— Stated goal —
Recast the entries as a numbered list, leaving out blank lines, covering only the part that opens with the line containing "Task: Click the" and closes with the line containing "Action: (x=204, y=425)".

— Exercise data —
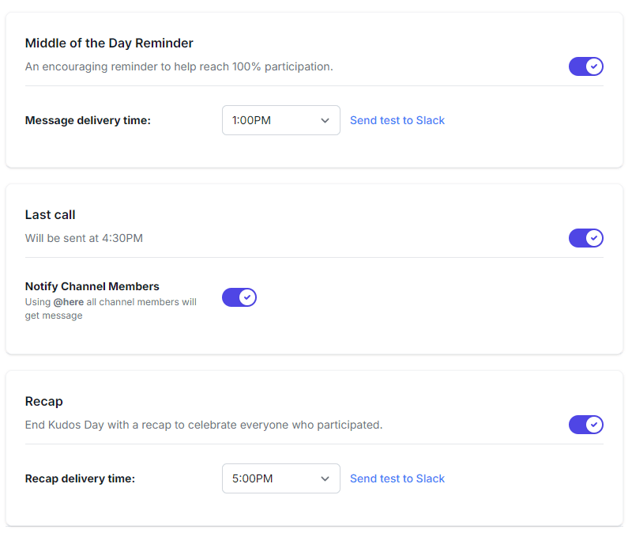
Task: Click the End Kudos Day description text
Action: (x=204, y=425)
--
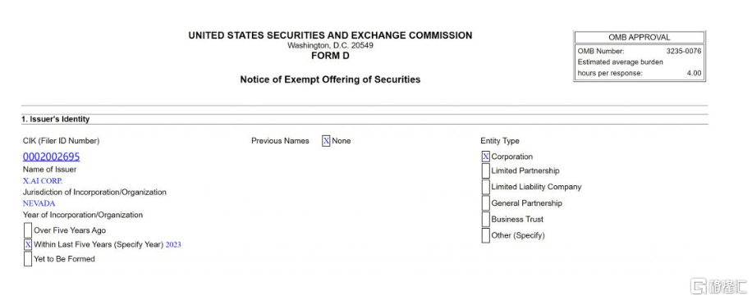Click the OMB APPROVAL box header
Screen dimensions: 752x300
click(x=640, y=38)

— Written response —
1. Task: Click the End Kudos Day description text
2. Action: (x=204, y=425)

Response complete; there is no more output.